● **Your instructions**: For this exercise, return exactly the lines of the material below that begin at the one with "Décorations (139, 2562)" and stop after the one with "Bureau (114, 2562)".

⟨

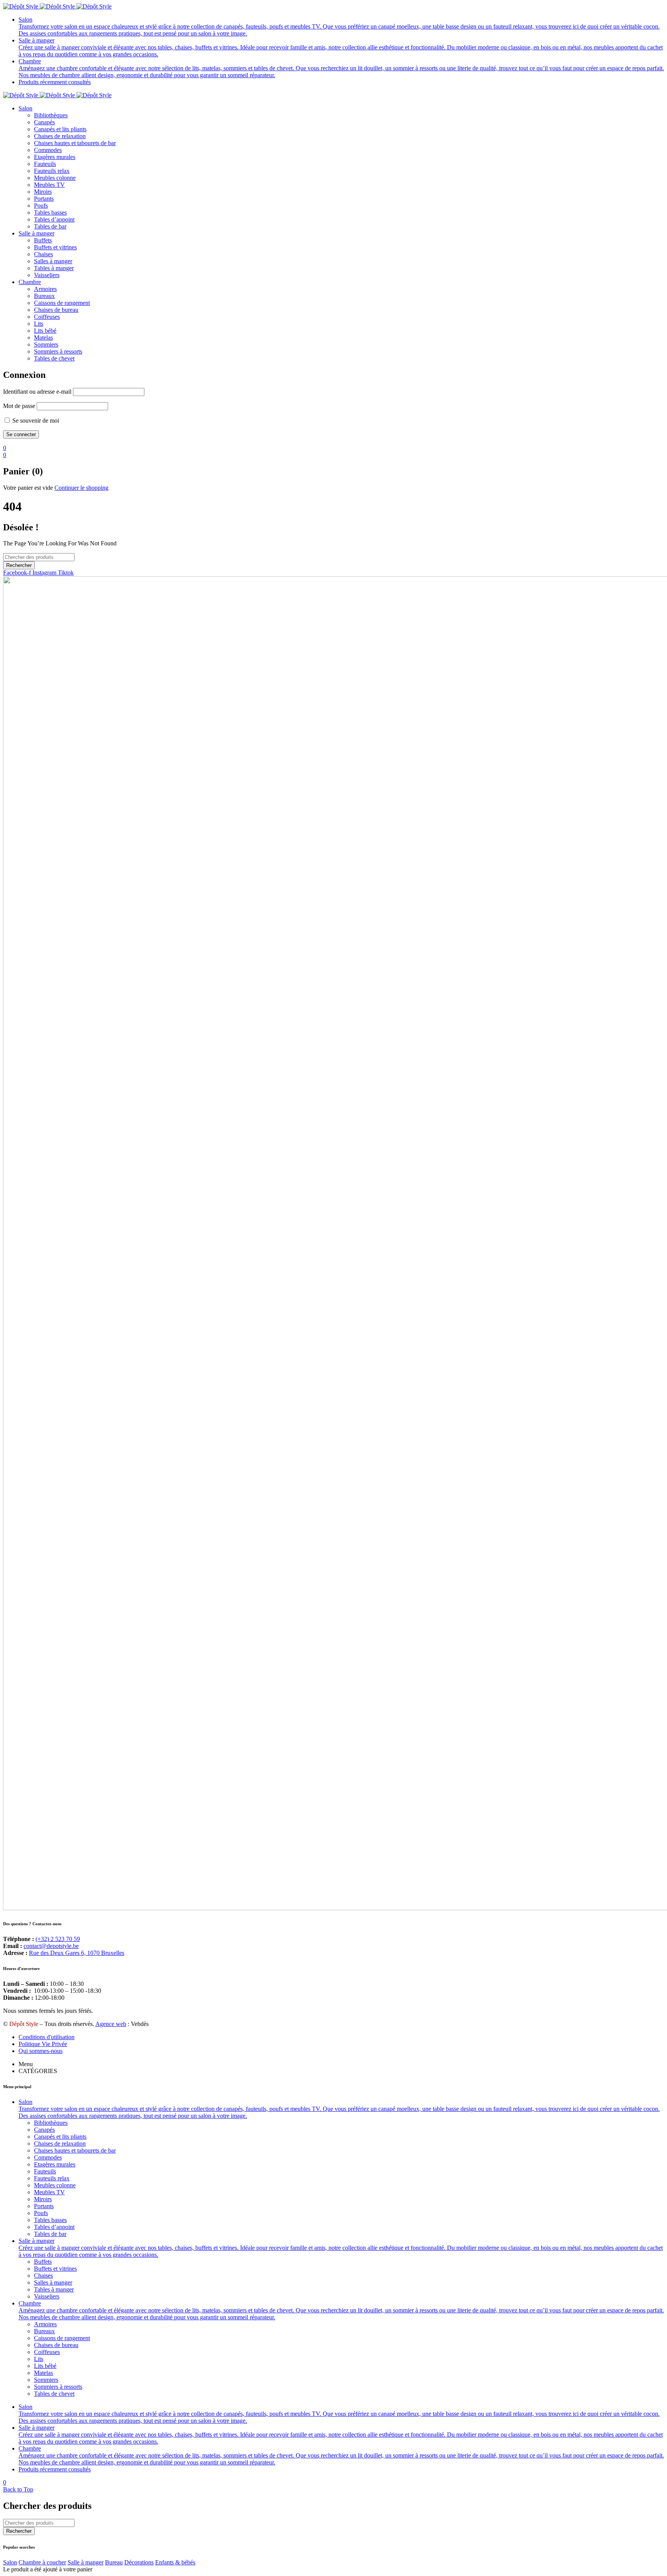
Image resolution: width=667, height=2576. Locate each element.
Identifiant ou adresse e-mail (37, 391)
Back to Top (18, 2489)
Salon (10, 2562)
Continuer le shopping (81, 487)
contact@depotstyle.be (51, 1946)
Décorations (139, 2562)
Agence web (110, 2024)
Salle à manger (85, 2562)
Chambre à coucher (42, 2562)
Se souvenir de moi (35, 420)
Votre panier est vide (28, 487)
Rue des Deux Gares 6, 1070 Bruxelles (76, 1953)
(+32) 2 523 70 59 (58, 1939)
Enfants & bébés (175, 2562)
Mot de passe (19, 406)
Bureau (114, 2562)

⟩
⟨

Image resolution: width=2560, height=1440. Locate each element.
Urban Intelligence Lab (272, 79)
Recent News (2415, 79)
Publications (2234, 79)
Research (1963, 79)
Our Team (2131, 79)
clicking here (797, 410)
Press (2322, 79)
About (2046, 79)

⟩

● **Solution for this task**:
Décorations (139, 2562)
Agence web (110, 2024)
Salle à manger (85, 2562)
Chambre à coucher (42, 2562)
Se souvenir de moi (35, 420)
Votre panier est vide (28, 487)
Rue des Deux Gares 6, 1070 Bruxelles (76, 1953)
(+32) 2 523 70 59 (58, 1939)
Enfants & bébés (175, 2562)
Mot de passe (19, 406)
Bureau (114, 2562)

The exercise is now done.